Still, I won't let a little poison ivy deter me from enjoying the great outdoors, the goats and the TONS of work still ahead of me in taming the old farmhouse and ten acres upon which she sits!







Tuesday, May 11, 2010

Raining in Maryland -- jcarolek


I'm traveling again -- taking a required training for work and having a pretty good time.  I know everyone in the class and, since many of us are mainly telecommuters, we don't get a chance to see each other very often.  The class is lively, with excellent discussions and a whole lot of learning going on.  I'm not sure the instructors are always fully appreciative of our particular brand of humor, but, nonetheless, they tolerate us.

The drive up Sunday was a glorious one, weather-wise.  Before leaving town I met my son and daughter-in-law for Mother's Day Lunch in Yorktown.  I think it had been three months or more since we'd shared a meal and we had a good time catching up.  Some of the topics were not the normal fare for a Mother's Day lunch, but they didn't dampen the occasion. 

When I returned home, just long enough to pack for the trip out of town, I discovered my daughter had called, so, on my way here we chatted.  I have to admit, I truly enjoy talking with my grown children.  I cannot imagine having youngsters anymore, and one day I look forward to having grandchildren, but for now, I am completely good with having adult, responsible, intelligent children with whom to converse.  

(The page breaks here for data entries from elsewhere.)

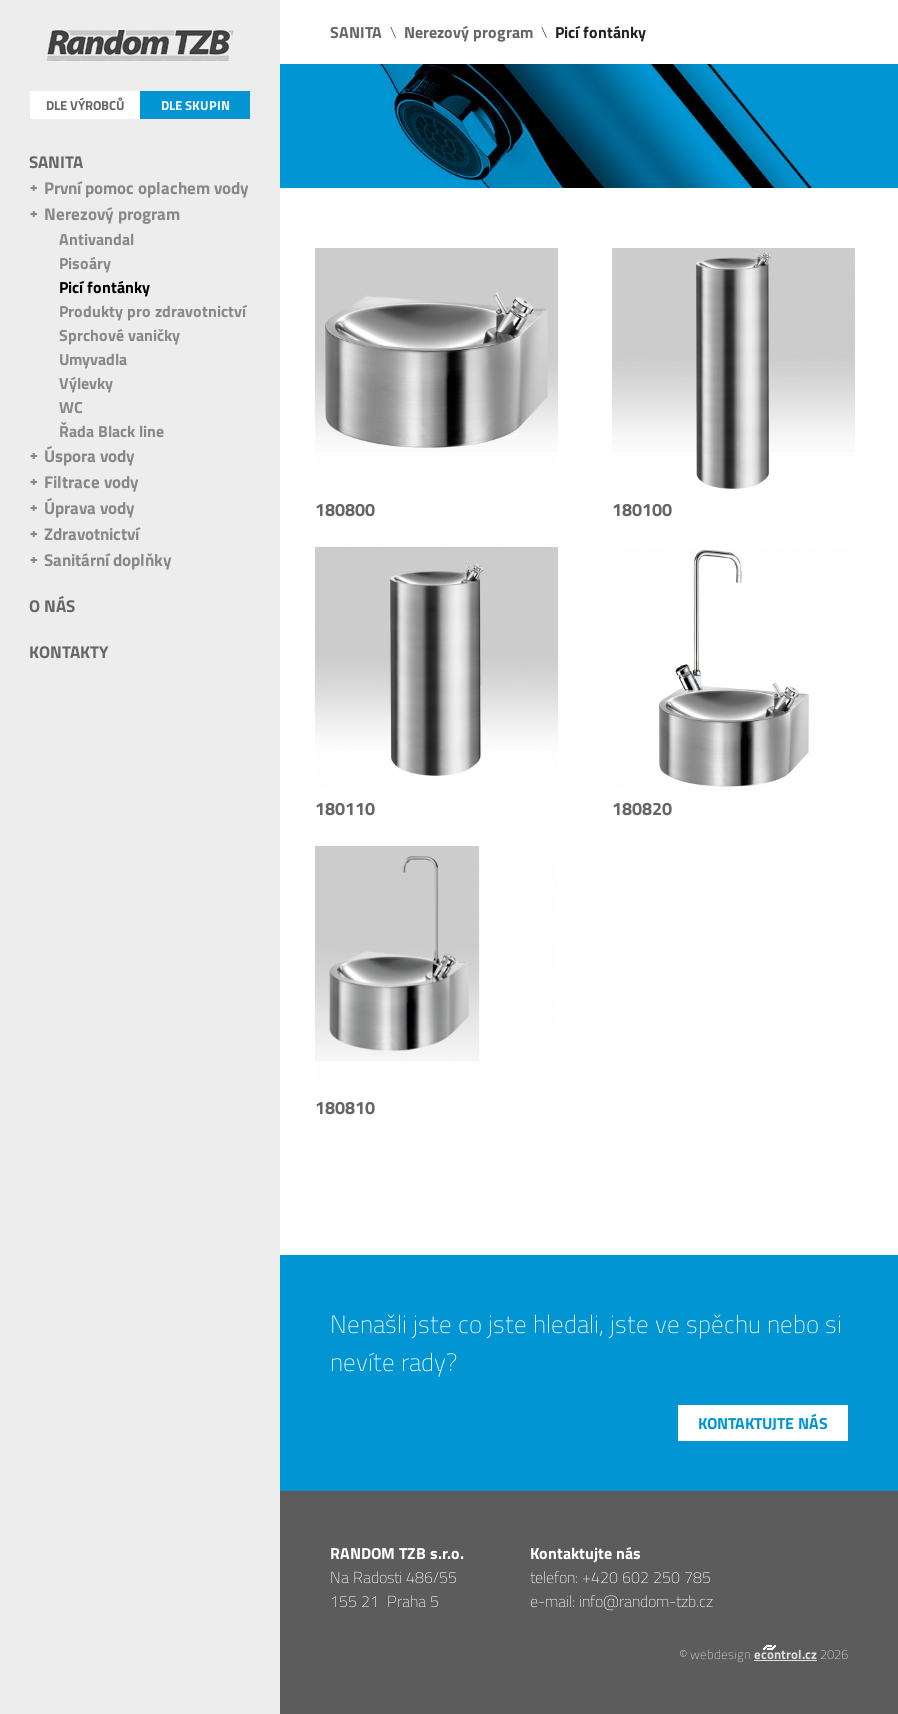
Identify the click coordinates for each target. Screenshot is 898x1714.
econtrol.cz (785, 1654)
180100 (642, 509)
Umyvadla (93, 359)
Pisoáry (85, 263)
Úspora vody (89, 456)
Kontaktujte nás (763, 1423)
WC (71, 407)
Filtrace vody (91, 482)
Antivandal (96, 239)
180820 (642, 808)
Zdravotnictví (91, 534)
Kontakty (68, 652)
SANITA (56, 162)
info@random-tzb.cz (646, 1601)
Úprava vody (89, 508)
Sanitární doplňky (108, 560)
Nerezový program (112, 214)
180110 (345, 808)
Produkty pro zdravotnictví (152, 311)
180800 (345, 509)
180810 (345, 1107)
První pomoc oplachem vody (146, 188)
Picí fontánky (104, 287)
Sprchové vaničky (119, 335)
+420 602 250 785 (646, 1577)
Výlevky (86, 383)
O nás (52, 606)
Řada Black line (111, 431)
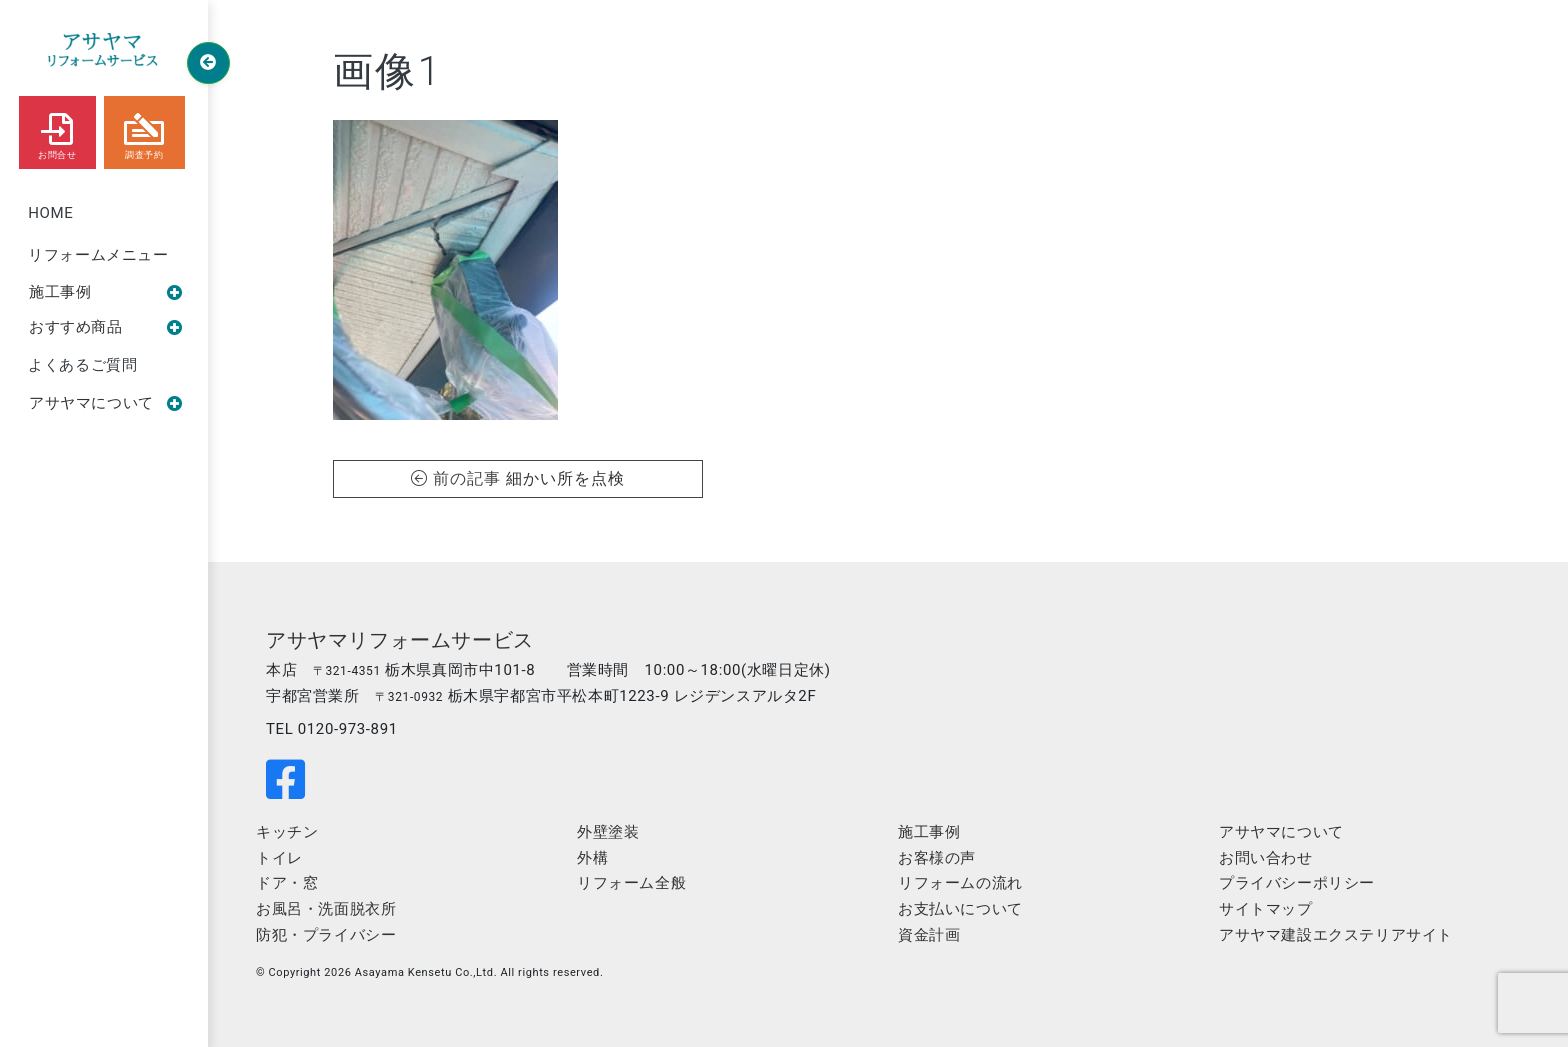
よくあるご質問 (82, 365)
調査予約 (144, 131)
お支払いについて (960, 909)
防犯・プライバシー (326, 935)
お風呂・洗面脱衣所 (326, 909)
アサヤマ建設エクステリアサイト (1336, 935)
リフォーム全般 (631, 883)
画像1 (387, 71)
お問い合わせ (1266, 858)
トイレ (279, 858)
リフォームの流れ (960, 883)
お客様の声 (937, 858)
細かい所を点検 (565, 478)
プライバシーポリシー (1297, 883)
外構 (592, 858)
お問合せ (57, 131)
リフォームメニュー (98, 255)
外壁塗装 (608, 832)
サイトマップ (1266, 909)
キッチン (287, 832)
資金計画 (929, 935)
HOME (50, 213)
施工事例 (106, 292)
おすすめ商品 (106, 327)
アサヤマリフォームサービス (400, 640)
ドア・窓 (287, 883)
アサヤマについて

I was trying to determine if there was a moment that I discovered their transition from the teen/young 20's to what I would classify as truly "adult" and I simply cannot identify such a moment.  I suppose it is just one of those  "ahha" moments when I realize I am no longer explaining and giving advise, and trying to help them with their latest catastrophe on every call... that moment when I realize I am gaining as much insight from their observations as I have always tried to share with mine... and it is one of the best Mother's Day gifts a mother could ask for.

The drive was a long one.  Virginia was fine, with little to no traffic on the back road route I had selected, but once I crossed the bridge into Maryland, it was a different story.  Bumper to bumper traffic the rest of the way was the name of the game.  At least we were moving.  My cohorts who traveled up I-95 were stuck in non-moving gridlock for hours....

I was happy to pull into the hotel, shortly after dark and was checked into my room a few minutes later.  That night I went to bed early (for me) just after midnight, and awakened at 2:33 am, completely at a loss as to where I was.  I did not recognize a thing and it took me what seemed like minutes in that half-awake state to figure out I was in a hotel room!  Too much stress, I suppose.  It takes its toll.

Monday was a long day, and chilly outside, so being stuck inside, even though the sun was shining gloriously, did not bother me at all.  Today, on the other hand, it started raining here around noon and they say we should expect this rainy weather the rest of the week.  Well, I don't much mind.  I have a lot of studying to do and such, so being distracted by lovely weather would not serve me well.  My spirits today are a little better than yesterday when I discovered the latest volley from Conflicted Counsel awaiting me in my Incoming Mail online... today I had no such correspondences, but neither did I have any positive ones from my own attorney... I am afraid he is just not the "go-getter" I need....

So tonight, I will spend my time studying, enjoying the drizzle outside the window.... and looking forward to the days when this whole divorce thing is behind me.